Городскую партийную организацию мы вовсе не считали серьезно сознательной и целиком надежной, но, разумеется, на известную помощь от нее надеялись. И потому на первых же порах от имени обкома дали распоряжение*: парткомитету забить тревогу и немедленно созвать партийцев, под ружьем явиться всем к военсовету. Идти и говорить было некогда, каждое мгновенье было у нас поглощено иными заботами, каждое мгновенье ждали мы налета крепостников и обдумывали торопливо - как его отразить, этот удар?
_______________
* Подписывал это распоряжение член обкома Верменичев.
Распоряжение обкома там получили, но явиться к нам и не подумали. Наоборот, скоро завязали отношения с восставшими, отправили туда своих представителей, а дальше - дали представителей и в самый боеревком. Рано утром 13-го вся партийная организация под знаменами "проследовала" в крепость и там держала приветственные речи. Эти молодцы позже все угодили на скамью подсудимых и понесли за предательство крепкую кару. Мы такого оборота все-таки не ждали, самое большое, что могли предполагать, - это пассивность "партийцев", их трусость, невмешательство в развертывавшиеся события.
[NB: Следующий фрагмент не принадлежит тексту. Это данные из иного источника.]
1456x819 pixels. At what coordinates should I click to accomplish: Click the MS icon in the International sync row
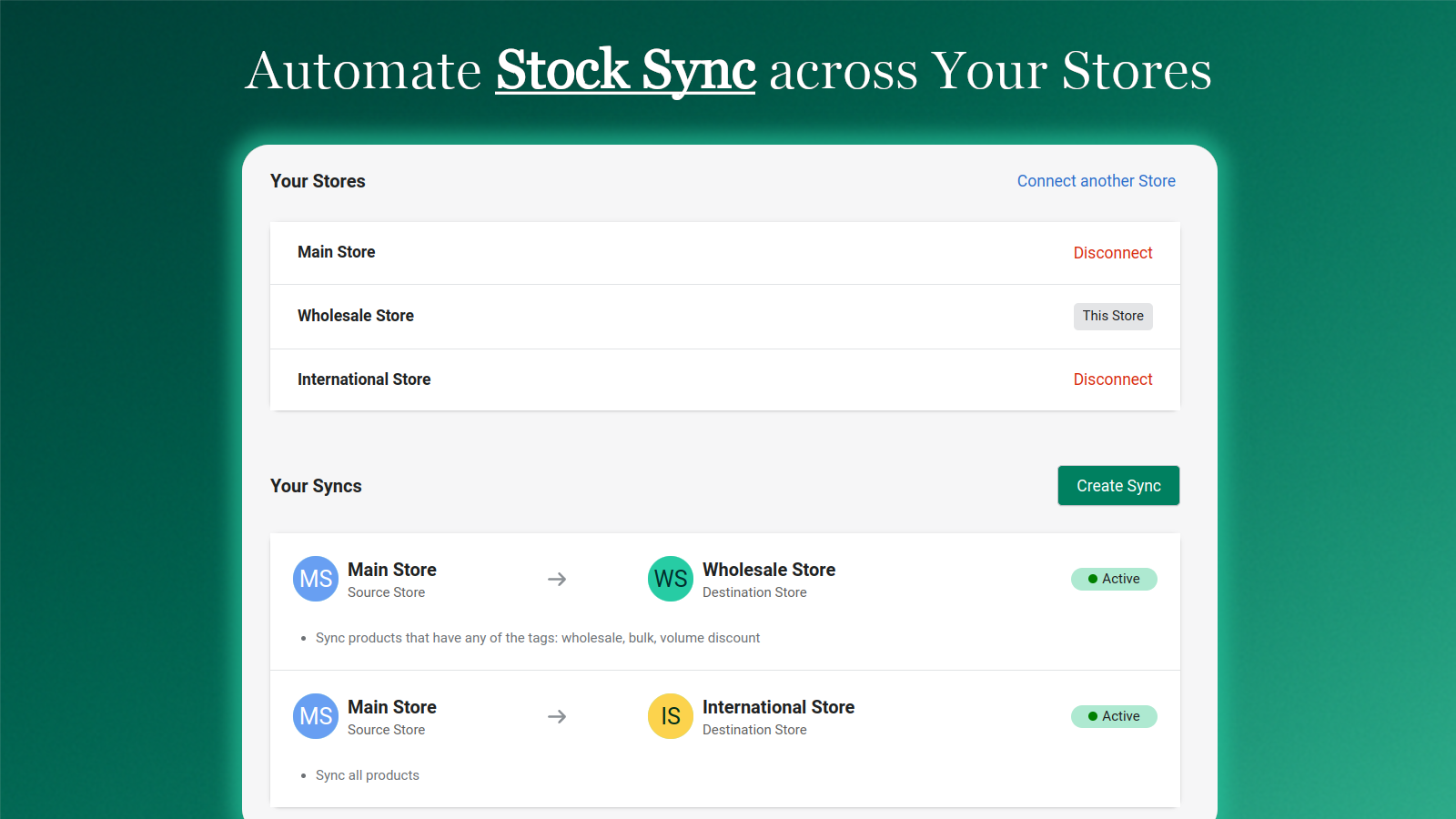coord(315,716)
А вышло все по-иному. Скоро четыре "представителя партии" сидели в мятежном боеревкоме и решали судьбу Советской власти в Семиречье. Как они ни ежились, как они ни прикрашивались и ни прикрывали себя разными "доводами", - было очевидно лишь одно: они с мятежниками, - и против нас.
Председатель угоркома даже отослал в центр совершенно ребяческую телеграмму: никакой помощи, дескать, присылать сюда не надо... все спокойно... восстания никакого нет, и т. д. и т. д. - что-то в этом роде.
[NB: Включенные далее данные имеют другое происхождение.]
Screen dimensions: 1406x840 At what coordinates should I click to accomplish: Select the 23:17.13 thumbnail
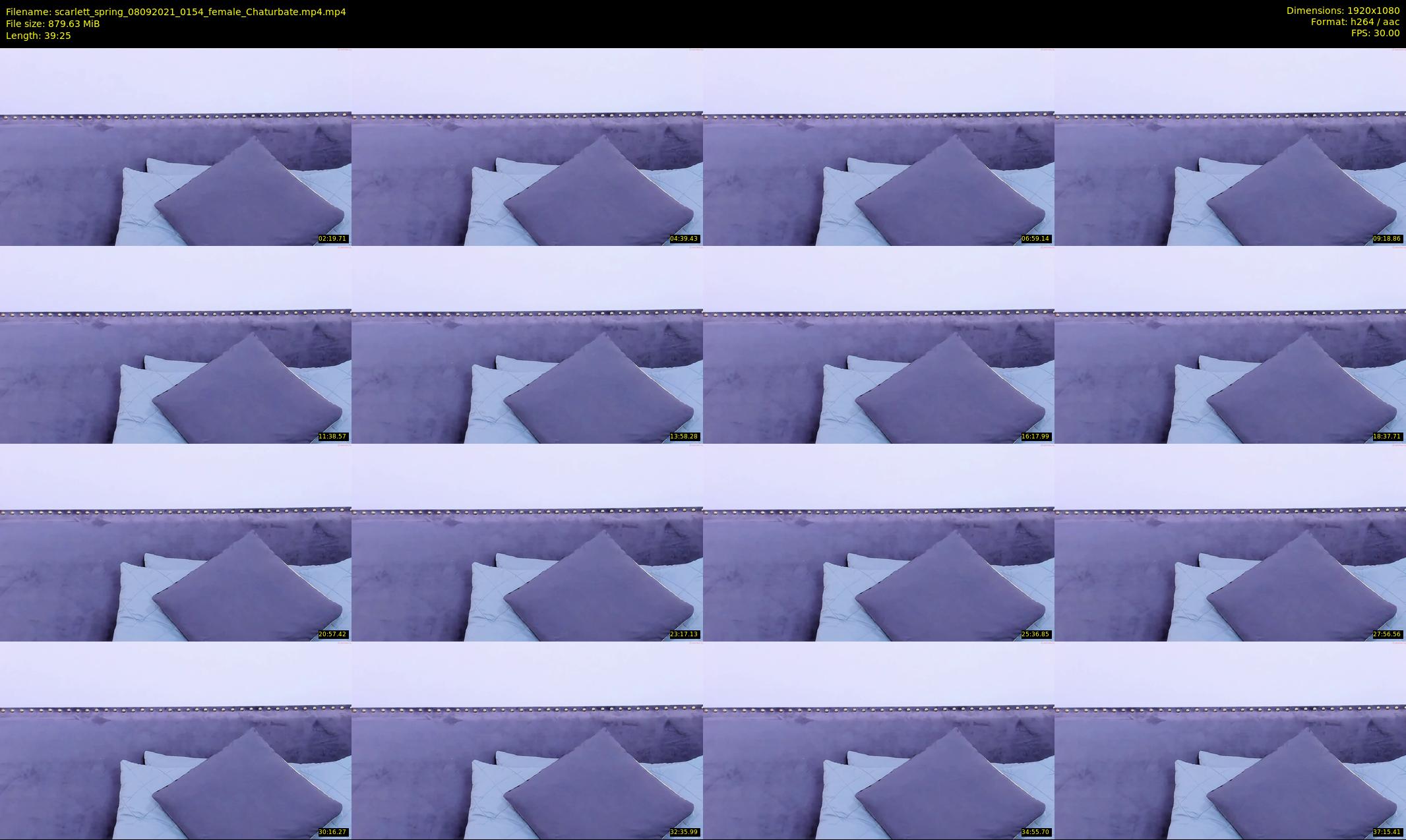pos(527,542)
И это п о с л е того как крепость была захвачена восставшими, оружие разграблено, в области провозглашена власть боеревкома "до созыва съезда", а тем самым низложены, следовательно, существовавшие органы Советской власти. Подложил было мину нам, да ладно, скоро все мы разузнали, дали знать центру, что за цена этим сообщениям предательской "парторганизации". Уже 12-го, через несколько часов после восстания, в крепости болталось немало "партийцев", а когда открылось там "совещание о требованиях к военсовету", - на этом совещании председательствовал некто Печонкин, тоже член партии и даже чуть ли не член угоркома. Крепость выработала двенадцать пунктов. Эти пункты и разбирали мы потом на заседании в штабе Киргизской бригады. И здесь, на заседании, кроме нас и крепостников, - посредниками, что ли, - присутствовали "представители партии", да еще как лихо присутствовали: требовали немедленного разоруженья особого отдела и буйно голосили против каждого нашего слова, каждого предложения.
Совещание в Кирбригаде открылось ровно в четыре часа. Обе стороны пришли вовремя - дорога была каждая минута. Помнится - этот маленький старенький домик с худыми, полусгнившими воротами, скучное крылечко, низкая душная комната с измазанными стеклами в окнах, голые стены, где болтались ободранные грязные обои, стол - длинный, пустой, словно под покойника. А вокруг стола - лавки, хромавшие и скрипевшие на немытом годами, дряхлеющем полу. Мы набились в комнату все разом, и разом стало там душно и тесно. Окна были приоткрыты, но вовсе открывать было нельзя: совещанье наше ведь "секретное", а по улице то и дело шмыгает народ. Поставили стражу у дверей, около домика. Но страсти могут разгореться - и никакой страже не ухранить тогда наши споры-крики. Словом, сидели в душной комнатке при закрытых окнах, в табачном дыму, словно в курной избе. Исподлобья оглядываем друг друга, хотим проникнуть взором туда - в мысли, в сердца, узнать: с чем кто пришел?